Negging The Art & Science

Negging: The Art & Science 

In 1996, the Oxford Dictionary defined Negging as follows: “The action of rejecting or refusing to consider a point of view, suggestion, i.e. dismissal, criticism 

Current Definition of Negging:  

However, over the years the definition has changed to “The practice of ignoring, undermining, or insulting a person (esp. a woman) one wishes to seduce, in the belief that diminished self-confidence will cause that person to desire one’s approval and become more receptive to sexual advances.” 

What is Negging? 

Emotional manipulation, because that is what negging is really, can be subtle, so subtle in fact that very often the victim does not see it for what it is. They will make excuses for this behaviour by saying that it is a mistake, we all say things that we don’t mean sometimes. However, constant exposure to this behaviour will lead to desensitization of this behaviour and its effects on the victim are long-lasting. The perpetrator of this behaviour will very often be extremely nice and generous to the victim to the extent that the person starts wondering if they are reading too much into it or if they are being overly sensitive.  

We are all trained to think that abuse = physical violence. Mental violence can also have deadly and sometimes fatal repercussions. The result of this repeated behaviour is severely damaged self-esteem and an altered perception of the world. Negging can also spiral into physical abuse in the latter stages.     

Examples of Negging 

One of the main characteristics of people who neg are “backhanded compliments” For e.g “Oh you look fabulous! I would never have the guts to wear my hair like that. 

You are very brave to wear this kind of an outfit. 

You are very well dressed for someone who does your kind of a job. 

You’re so beautiful for someone who is trans. 

They will find occasions to do this when there are people around, so more often than not, the victim grins and bears it. 

The other things they do is “give constructive criticism”, “play the one-upmanship game” and “constantly compare you to other people”. 

They will also disguise insults as questions “I am surprised you did well in the test. Who helped you?”  

Other effective tactics are to making the victim feel sorry for voicing concerns and to redirect the entire situation into making them the victim e.g. “I wouldn’t have to keep tabs on you, if you didn’t flirt with everything in pants!!” 

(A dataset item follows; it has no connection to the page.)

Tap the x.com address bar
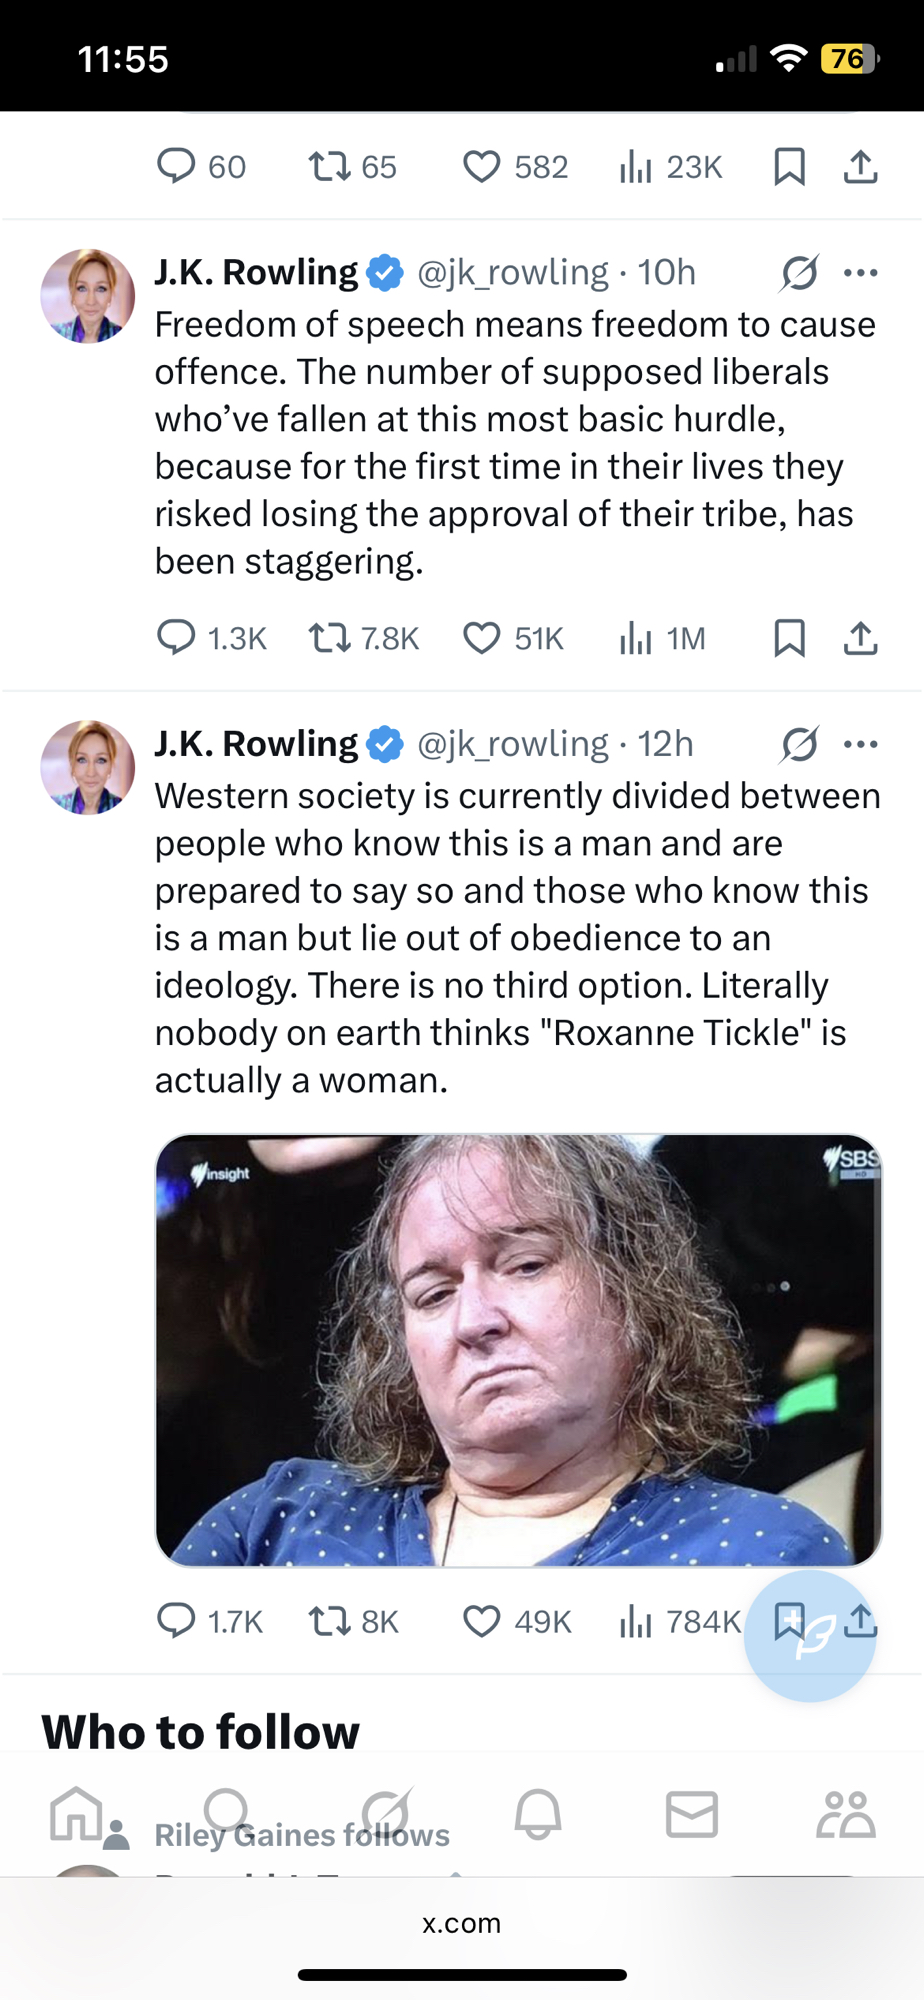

The trump card up their sleeve is to make out as if they were “just joking! 

Red Flags to recognize Negging 

There are some important indicators which should raise a red flag for the victim when the abuse starts to escalate 

  • Isolation from family and friends 
  • Personal objects being destroyed 
  • Insults happening in front of other people 
  • Constant suspicion of whereabouts, demanding to be kept informed at all times, being followed, constant checking of cell phone 

How to deal with Negging? 

  • Break the isolation by reaching out to close friends and family. Even former professors, teachers or the local priest could become your allies. 
  • Seek mental health counselling. There are helplines which counsel over the phone, in case the person is unable to leave the house. 
  • Start planning for an exit in case you happen to live with the abuser by taking a friend/ relative/ colleague into confidence and getting them onboard to give you shelter.  
  • Make sure your important documents (driver’s licence, passport, identity card) are in secure place, preferably at a supporter’s house. 
  • Join a support group 

After all these steps are in place, the victim can then leave that residence, keeping their supporters informed. 

Long-term effects of remaining in a verbally or emotionally abusive relationship can include anxiety, depression, and chronic pain. No, one deserves that. 

If anyone finds themselves on the receiving end of negging, know that it’s not your fault. And it’s not your responsibility to “fix” the other person. That’s entirely on them.